Imagine company A and company B are equal in all ways, except company B's workers work twice as much. If they come into competition, company A will be crushed.

All the SF tech companies will come into competition with Chinese companies in the next 20 years. And there's a chance they just get outworked.

5 comments

This was the line in the 80s about japan. Didn’t actually work out like that. Edit: typo
True. Because everything else wasn't equal. And it won't be here. But if it gets close to equal ...

I imagine Chinese work ethic had something to do with the destruction of the Rust Belt, no?

Working 14-hour Days is not efficient. It is performative and counterproductive. Especially for 15 years. I doubt the entire narrative. And Chinese labor has certainly hollowed out the rust belt but that’s more about arbitrage than work ethic. We have tons of things to learn from China, but worship of long hours is not one of them.
Work ethic doesn't matter much if one workforce works for a tenth of the wages of the other.
And this explains Africa's dominance of the world economy?
Except "work twice as much" is a very vague term. Do they work twice as long? Do they have twice the amount of resources? What is the value of their output - is it twice higher than A? For how long do they work "twice as much" before burnout and overwork deaths happen like in Japan?

In Japan it is well-known that a long-hours work culture doesn't translate to actual productive work. People end up being masters of "looking productive" rather than actually being productive.

I'm deliberately being vague for the sake of argument. Of course there are many details in practice.

A similar argument applies to the economies of Europe and the USA in parts the 20th century. A lot was similar, but Americans had the better work ethic.

Of course, work ethic doesn't explain everything. But it's really freaking important.

Which part of 20th century was the same for Europe except work ethics? America did not had two world wars on its soil, that alone will make majority of that century different.

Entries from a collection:
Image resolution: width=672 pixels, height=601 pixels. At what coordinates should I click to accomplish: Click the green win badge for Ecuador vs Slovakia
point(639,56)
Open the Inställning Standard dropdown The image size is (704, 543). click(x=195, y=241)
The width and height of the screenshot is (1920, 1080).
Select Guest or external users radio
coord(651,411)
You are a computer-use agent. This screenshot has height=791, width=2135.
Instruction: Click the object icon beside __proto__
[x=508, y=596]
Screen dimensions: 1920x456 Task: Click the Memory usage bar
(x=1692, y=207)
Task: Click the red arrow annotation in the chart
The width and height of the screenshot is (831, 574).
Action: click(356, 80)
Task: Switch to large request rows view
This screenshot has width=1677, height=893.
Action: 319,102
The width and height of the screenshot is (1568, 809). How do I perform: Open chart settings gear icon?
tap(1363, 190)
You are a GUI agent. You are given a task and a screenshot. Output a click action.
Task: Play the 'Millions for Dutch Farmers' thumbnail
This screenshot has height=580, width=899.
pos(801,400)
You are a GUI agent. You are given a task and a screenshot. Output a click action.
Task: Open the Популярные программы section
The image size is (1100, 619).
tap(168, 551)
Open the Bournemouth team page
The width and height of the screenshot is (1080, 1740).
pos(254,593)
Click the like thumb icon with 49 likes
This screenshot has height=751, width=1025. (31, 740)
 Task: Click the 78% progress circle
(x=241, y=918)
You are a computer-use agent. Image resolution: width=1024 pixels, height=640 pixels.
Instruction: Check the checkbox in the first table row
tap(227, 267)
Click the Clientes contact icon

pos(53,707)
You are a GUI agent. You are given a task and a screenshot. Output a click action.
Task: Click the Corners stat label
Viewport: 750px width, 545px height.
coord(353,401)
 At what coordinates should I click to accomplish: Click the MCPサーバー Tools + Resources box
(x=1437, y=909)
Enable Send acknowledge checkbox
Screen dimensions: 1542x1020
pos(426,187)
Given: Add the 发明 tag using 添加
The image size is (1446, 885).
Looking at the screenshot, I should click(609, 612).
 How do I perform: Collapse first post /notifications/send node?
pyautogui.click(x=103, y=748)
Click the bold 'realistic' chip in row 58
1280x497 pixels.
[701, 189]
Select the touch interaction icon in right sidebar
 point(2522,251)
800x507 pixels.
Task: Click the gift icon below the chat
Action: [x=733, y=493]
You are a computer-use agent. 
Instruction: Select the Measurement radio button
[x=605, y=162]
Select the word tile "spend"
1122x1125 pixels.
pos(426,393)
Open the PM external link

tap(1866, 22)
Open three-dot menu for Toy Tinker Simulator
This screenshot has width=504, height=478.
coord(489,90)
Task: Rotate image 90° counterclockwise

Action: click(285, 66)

**Exercise 1**
In the entries, take the part that opens with the line containing "Task: Click the 78% progress circle" and closes with the line containing "pos(53,707)", and swap "progress circle" for "progress ring", keeping everything else unchanged. Give back only that part.
**Exercise 2**
How would the discussion about work ethic go on? Write its next part, starting after the final comment.
The text and the entries have nothing to do with each other.

**Task answer 1**
 Task: Click the 78% progress ring
(x=241, y=918)
You are a computer-use agent. Image resolution: width=1024 pixels, height=640 pixels.
Instruction: Check the checkbox in the first table row
tap(227, 267)
Click the Clientes contact icon

pos(53,707)

**Task answer 2**
I can't find any evidence from 20th century, but here's a study from 2016: http://ftp.iza.org/dp10179.pdf

It says Americans work 25% more. This is usually the conclusion of this kind of thing.

That is account of worked hours, not that everything except worked hours was same on 20th century - which is what I found suspicious.

I agree that Americans on average spend more time in work.

More conrroversially, I also think that the notion of work ethics should count in also what you do at work and crunch stories about people sleeping under table should not count as better work ethics. E.g. more hours less effectively is not better work ethics. (That is not to imply American companies are less effective per hour, I don't think that is the case.)

Working 16 hours a day does not give enough time for eating, shovering and sleeping. So assuming A works full time and B twice as much, B are making all decisions sleep deprived and in cruck mode. I have seen crunch modes and they are less effective after few weeks.
> I have seen crunch modes and they are less effective after few weeks.

This was studied extensively in WW2 where people wanted to work long hours to win the war. Productivity would rise when hours rose, and after a few weeks it would fall below that of a 40 hr week. The solution was to do longer hours in spurts.

This knowledge gets lost regularly and rediscovered.

Setting aside that I find it rather dubious that more hours worked is being equated to more profit/gdp/productivity, if/when the chinese economy becomes a net global importer, then I'd be more interested in this line of reasoning.
Fair.

I became interested when this happened: https://i.pinimg.com/originals/f8/18/f8/f818f8735acfdbf8f4a6...

Interestingly enough, GDP per capita for China at PPP, for 2017, is around $16,676 (in 2017 Intl dollars[0]).

[0] http://www.imf.org/external/pubs/ft/weo/2017/01/weodata/weor...

Which means they are still basically farmers and just getting started.
Not quite related, but I'd have to say, I'm interested to see where their oil futures market goes, though I suspect most won't have much confidence in it unless they float the yuan.
Not true. Work smart, not hard.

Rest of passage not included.